소정의 동물은 의약 제제를 경구로 섭취하고자 하는 자연적인 자발성을 가져야 한다. 물론, 개별 동물 또는 몇몇 동물에게 항생제를 삼키도록 하거나 주사함으로써 강제로 항생제를 섭취하도록 할 수도 있다. 그러나, 강제력을 사용한 이들 방법은 큰 동물들에게는 허용될 수 없는데, 이는 상기 방법이 노동집약적이고 각 개별 경우에 있어서 수의사를 필요로 하여 높은 비용이 유발되기 때문이다. 이에 따라, 동물군의 관리에 있어서, 간단하고 안전한 투여형, 특히 동물에게 사려깊고 동물에 의해 자발적으로 섭취되거나, 또는 강제된 치료가 필요할 경우 수의사 (또는, 허락되는 경우 동물 사육자 자신, 또는 심지어 완전 자동화)에 의해 투여될 수 있으며, 허용 한계 내에서 비용을 유지하는 투여형이 발견되어야 한다.

이들 상황을 고려한 한 방법은 건조 동물 사료, 즉 분말 사료 또는 펠렛화된 사료에 포함되는 항생제를 올바른 투여량으로 투여하는 것이다.

오늘날, 사육 동물 및 가축, 예를 들어 돼지, 소, 양 및 가금류는 가장 현대적이고 완전 자동화된 급식 설비를 갖춘 동물 사육장에서 종종 사육된다. 여기서, 사료는 동물의 연령 및 체중에 따라 영양소 요구량에 적합한 양으로 여물통 내에서 완전 자동화되어 제공된다.

그러한 완전 자동화 설비에서는 충분히 논의된 사료 펠렛이 사용된다. 해당 사료는 첨가제, 예컨대 아미노산, 비타민 및 미네랄이 보강될 수 있는, 압축되고 에너지가 고도로 밀집된 식물성 및/또는 동물성 건조 사료이다. 이들 사료 펠렛은 제조 공정에 따라 달라지는, 동물의 연령 및 체중에 맞춘 균일 크기의, 몇 밀리미터 (가금류에 대해) 내지 약 1 센티미터 (성체 돼지 및 소에 대해)일 수 있는, 단지 인공의 자유-유동성인 원형 또는 장원형 곡물, 구체 또는 심지어 막대형 물체일 수 있다. 사료 펠렛은 상업적 사료 제분기에 의해 유기 출발 물질을 분쇄하고, 원하는 조성으로 성분들을 혼합하고, 최종적으로 펠렛으로 압축시킴으로써 제조되고, 이후에 상기 펠렛은 부대 (sack)에 채워지고, 동물 사육자에게 전달되고, 동물 사육자는 상기 펠렛을 배급 장치에 붓는다. 이들 펠렛의 중요한 이점은 그들의 균일성, 유동성 및 저장 안정성의 결과인 그들의 간단한 취급성이다. 상기 펠렛은 쉽게 채워지고, 분배되고, 컨베이어 벨트 또는 파이프라인을 통하여 운반되고, 각 동물에 정확하게 할당된 양으로 모두 완전 자동화로 투여된다. 또한, 펠렛은 생 사료 (fresh feed)보다 실질적으로 공간을 덜 차지하고, 동물에 의해 자발적으로 문제점 없이 섭취된다.

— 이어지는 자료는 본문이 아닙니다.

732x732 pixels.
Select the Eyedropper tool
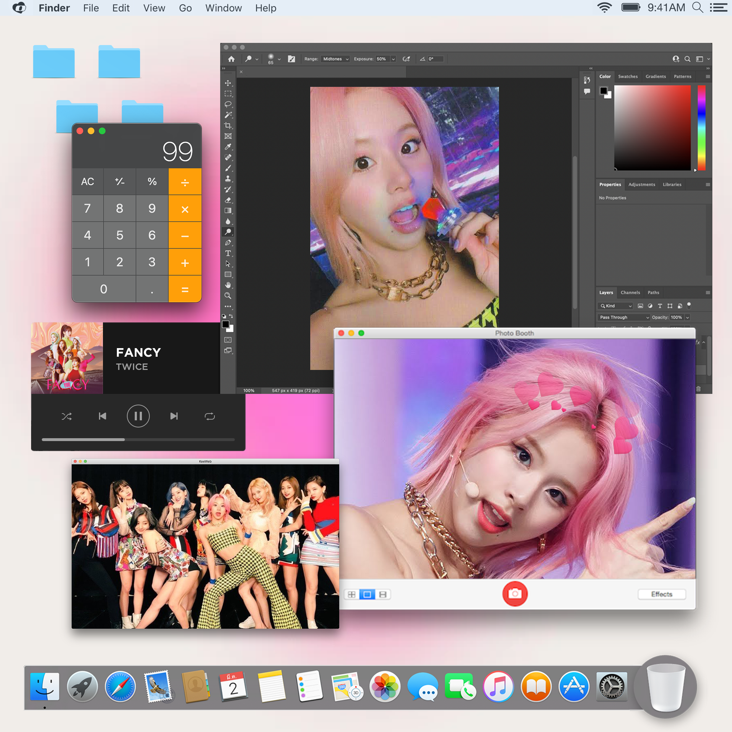coord(228,147)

이에 따라, 아미노산 및 여타 필수 물질, 예컨대 비타민 및 미네랄 뿐만 아니라, 요구될 경우 항생제도 이들 펠렛에 첨가하는 것이 가능하다. 이는 이미 실제로 수행되고 있으나, 발네물린의 경우에서는 기술된 바와 같은 특정 난점에 직면 하고, 이는 이러한 물질 군의 특성이고, 하기에서 보다 완전하게 설명될 것이다.

발네물린은 펠렛화된 사료를 제조하는 경우, 특히 사료 재료 (특히, 식물성 또는 동물성 구성 성분)와 접촉하는 경우에 다소 불안정하다는 것이 밝혀졌다. 그 결과, 제조 단계에서 이미 상당한 손실을 초래한다. 펠렛화된 사료의 제조에 있어서, 건조된 동물성 또는 식물성 유기 출발 물질을 분쇄하고, 혼합물, 비타민, 미량 원소 및 여타 첨가제와 친밀하게 혼합하고 (즉, 실질적으로 균질화시킴), 이후에 임의로 약 5 내지 10 중량％ 물로 습윤화시키고, 약 1 내지 100 kbar의 압력에서 약 60 내지 100℃ 범위의 승온에서 사료 펠렛으로 압축시킨다. 프레스에서의 단기적이고 국소적인 온도 피크 (소위 플래시(flash)라고 불림)는 짧은 시간 동안 심지어 200℃에 도달한다. 프레스에서의 덩어리 (mass)의 체류 시간은 일반적으로 약 5 내지 180초이고, 특히 펠렛의 크기에 따라 달라진다.

건조된 무정형 히드로클로라이드 염 형태의 발네물린은 유의한 분해 없이 짧은 시간 동안 이러한 온도를 견디고, 활성 성분의 측정가능한 손실 없이 심지어 수개월 동안 실온에서 저장될 수 있는데 반해서, 상기 활성 성분은 압력하에, 그리고 동물성 또는 식물성 사료 구성 성분과 친밀하게 접촉시에, 그리고 우세한 승온에서 상대적으로 빠르게 분해된다. 정확하게는, 사료의 구성 성분과의 접촉은 분해 공정을 촉매하는 것으로 보인다. 승압 및 승온을 수반하는 단계가 기술적으로 가능한만큼 짧게 유지되고, 최종 펠렛이 분해 공정 후에 바로 즉시 실온으로 냉각된다고 하더라도, 활성 성분 (즉, 발네물린)의 1/4 내지 1/3이 여전히 손실된다. 활성 성분의 손실은 의심할 바 없이 동물에 대해 올바른 투여량을 투여하여 치료에 성공 하는데 있어서 문제점을 유발하고, 또한 최종 생성물의 비용의 상당한 증가를 초래한다.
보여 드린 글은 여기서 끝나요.